The records follow. Filter them to the lines that hold "computer".
====== SOURCE MATERIAL
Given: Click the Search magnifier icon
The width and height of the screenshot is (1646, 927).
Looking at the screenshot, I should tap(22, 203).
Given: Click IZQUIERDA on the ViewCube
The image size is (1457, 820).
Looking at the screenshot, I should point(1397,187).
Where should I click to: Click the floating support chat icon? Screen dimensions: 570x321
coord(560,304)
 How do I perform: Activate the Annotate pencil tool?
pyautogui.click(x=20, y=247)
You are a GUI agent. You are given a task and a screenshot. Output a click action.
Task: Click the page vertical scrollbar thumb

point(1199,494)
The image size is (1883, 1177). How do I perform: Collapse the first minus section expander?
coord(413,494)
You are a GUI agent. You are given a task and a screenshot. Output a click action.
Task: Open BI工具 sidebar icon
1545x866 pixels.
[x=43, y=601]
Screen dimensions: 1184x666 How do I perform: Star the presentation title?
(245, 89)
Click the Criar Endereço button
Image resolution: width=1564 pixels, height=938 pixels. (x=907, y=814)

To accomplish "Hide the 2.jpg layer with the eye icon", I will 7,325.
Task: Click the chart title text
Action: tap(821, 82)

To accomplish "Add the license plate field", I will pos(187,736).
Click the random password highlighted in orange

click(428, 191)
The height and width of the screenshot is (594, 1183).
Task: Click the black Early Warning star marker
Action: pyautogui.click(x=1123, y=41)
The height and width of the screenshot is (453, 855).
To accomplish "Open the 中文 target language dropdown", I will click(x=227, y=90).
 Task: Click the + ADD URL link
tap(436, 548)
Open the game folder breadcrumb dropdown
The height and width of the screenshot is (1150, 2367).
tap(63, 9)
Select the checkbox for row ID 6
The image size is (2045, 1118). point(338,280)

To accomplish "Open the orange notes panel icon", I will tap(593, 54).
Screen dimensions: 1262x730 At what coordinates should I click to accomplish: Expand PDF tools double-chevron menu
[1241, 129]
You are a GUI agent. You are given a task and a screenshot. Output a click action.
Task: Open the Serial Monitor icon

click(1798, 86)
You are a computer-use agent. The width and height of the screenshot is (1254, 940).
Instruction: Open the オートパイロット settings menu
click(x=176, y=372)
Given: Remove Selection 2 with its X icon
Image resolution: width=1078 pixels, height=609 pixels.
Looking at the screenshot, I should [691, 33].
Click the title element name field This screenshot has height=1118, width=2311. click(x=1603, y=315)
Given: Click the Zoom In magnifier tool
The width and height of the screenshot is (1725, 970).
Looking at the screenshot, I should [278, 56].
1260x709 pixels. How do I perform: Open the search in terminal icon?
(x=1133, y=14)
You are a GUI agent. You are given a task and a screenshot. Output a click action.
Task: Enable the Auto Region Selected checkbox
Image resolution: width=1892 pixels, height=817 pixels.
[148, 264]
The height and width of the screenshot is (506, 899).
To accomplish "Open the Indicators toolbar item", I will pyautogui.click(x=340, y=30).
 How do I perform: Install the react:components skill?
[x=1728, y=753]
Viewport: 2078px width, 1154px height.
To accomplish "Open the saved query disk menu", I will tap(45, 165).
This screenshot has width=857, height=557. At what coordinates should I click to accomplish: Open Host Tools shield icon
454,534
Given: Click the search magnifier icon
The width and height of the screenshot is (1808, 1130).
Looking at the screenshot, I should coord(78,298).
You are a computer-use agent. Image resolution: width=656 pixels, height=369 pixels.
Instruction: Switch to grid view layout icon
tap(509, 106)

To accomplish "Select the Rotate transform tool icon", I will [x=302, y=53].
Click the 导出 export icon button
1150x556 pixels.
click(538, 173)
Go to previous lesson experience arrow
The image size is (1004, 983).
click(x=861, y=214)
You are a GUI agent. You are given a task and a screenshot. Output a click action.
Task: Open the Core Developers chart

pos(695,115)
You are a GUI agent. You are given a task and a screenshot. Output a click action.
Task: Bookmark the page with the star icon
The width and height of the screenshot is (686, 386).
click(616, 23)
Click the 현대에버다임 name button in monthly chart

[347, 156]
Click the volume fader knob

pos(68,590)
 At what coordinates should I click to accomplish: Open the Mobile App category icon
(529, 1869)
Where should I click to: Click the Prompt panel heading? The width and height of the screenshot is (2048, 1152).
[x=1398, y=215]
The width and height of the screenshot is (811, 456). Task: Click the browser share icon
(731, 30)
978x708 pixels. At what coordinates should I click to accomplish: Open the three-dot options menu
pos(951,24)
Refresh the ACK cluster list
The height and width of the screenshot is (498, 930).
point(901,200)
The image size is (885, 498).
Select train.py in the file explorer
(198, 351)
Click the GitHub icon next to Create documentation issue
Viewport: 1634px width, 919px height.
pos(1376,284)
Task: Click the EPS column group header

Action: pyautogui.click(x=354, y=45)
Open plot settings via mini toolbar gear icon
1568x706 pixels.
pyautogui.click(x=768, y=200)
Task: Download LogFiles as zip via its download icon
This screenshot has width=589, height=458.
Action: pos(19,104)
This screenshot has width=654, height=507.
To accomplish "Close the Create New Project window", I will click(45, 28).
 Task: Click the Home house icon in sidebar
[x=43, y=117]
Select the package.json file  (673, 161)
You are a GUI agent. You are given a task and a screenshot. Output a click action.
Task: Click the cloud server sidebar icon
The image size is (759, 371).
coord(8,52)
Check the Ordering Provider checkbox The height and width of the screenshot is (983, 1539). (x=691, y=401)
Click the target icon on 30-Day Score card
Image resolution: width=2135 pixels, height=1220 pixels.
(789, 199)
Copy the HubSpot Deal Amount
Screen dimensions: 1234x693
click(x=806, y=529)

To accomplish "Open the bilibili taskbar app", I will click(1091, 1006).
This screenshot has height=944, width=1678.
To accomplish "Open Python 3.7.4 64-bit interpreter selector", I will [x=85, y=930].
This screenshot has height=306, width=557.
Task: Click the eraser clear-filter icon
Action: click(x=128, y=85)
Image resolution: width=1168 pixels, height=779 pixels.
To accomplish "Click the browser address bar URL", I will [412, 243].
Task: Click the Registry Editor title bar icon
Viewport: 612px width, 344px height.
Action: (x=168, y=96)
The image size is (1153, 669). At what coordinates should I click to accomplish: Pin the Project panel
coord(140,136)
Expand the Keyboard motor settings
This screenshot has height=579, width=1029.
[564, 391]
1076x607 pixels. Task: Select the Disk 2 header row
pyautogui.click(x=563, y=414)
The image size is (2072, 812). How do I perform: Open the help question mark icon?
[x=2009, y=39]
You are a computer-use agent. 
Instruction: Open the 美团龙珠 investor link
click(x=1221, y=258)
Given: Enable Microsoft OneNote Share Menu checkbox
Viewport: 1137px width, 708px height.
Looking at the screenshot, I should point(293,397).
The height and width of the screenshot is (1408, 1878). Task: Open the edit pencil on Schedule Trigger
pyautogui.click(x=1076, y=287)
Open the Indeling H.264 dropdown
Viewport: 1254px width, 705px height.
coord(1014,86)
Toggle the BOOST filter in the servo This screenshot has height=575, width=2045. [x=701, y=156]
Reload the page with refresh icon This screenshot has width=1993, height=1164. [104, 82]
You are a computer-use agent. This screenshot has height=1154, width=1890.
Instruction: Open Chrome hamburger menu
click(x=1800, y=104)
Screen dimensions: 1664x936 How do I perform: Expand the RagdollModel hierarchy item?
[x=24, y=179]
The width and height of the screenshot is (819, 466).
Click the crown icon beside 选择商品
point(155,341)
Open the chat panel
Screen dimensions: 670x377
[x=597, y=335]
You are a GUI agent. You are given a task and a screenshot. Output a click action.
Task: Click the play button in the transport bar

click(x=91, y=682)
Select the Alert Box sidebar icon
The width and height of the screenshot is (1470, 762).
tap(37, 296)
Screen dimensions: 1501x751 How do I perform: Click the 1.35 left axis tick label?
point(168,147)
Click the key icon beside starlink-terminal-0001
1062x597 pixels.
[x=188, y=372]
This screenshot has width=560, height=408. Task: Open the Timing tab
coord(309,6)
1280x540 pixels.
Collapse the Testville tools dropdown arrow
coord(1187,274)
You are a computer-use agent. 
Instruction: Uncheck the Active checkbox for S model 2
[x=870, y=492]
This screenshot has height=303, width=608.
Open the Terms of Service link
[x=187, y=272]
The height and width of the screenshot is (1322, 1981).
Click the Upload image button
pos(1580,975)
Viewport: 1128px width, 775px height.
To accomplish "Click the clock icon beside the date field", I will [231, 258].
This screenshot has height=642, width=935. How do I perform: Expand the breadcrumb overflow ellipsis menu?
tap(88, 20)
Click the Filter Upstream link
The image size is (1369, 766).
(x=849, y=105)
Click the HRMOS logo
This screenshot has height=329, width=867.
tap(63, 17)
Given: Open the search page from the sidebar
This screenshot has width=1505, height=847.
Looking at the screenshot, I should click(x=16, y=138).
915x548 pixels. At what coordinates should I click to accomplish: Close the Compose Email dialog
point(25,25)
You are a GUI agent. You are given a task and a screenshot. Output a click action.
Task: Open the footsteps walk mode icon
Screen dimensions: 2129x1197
============
> [WRITTEN SOLUTION]
You are a computer-use agent. The width and height of the screenshot is (1254, 940).
You are a computer-use agent. Image resolution: width=656 pixels, height=369 pixels.
You are a computer-use agent. 
You are a computer-use agent. This screenshot has height=1154, width=1890.
You are a computer-use agent. 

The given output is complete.